Pull out each line in the entries below that contains the word "width", and copy those lines unchanged.

● DATA PROVIDED
— Begin —

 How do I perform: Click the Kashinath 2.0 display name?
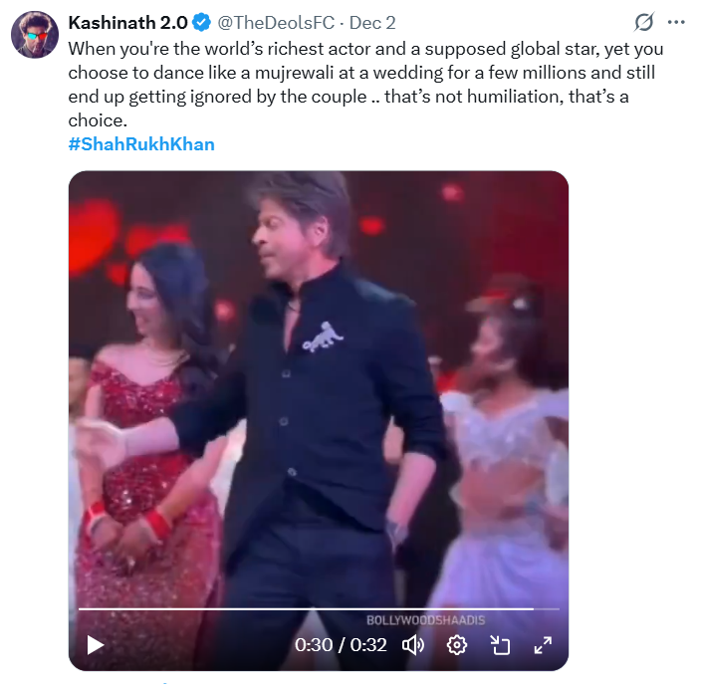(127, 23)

— End —
— Begin —

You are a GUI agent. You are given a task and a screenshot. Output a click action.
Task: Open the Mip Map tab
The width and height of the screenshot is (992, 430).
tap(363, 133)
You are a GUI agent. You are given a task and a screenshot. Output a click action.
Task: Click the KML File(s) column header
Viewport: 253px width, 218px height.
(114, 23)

— End —

● RESPONSE TO THE EXERCISE
The width and height of the screenshot is (992, 430).
Viewport: 253px width, 218px height.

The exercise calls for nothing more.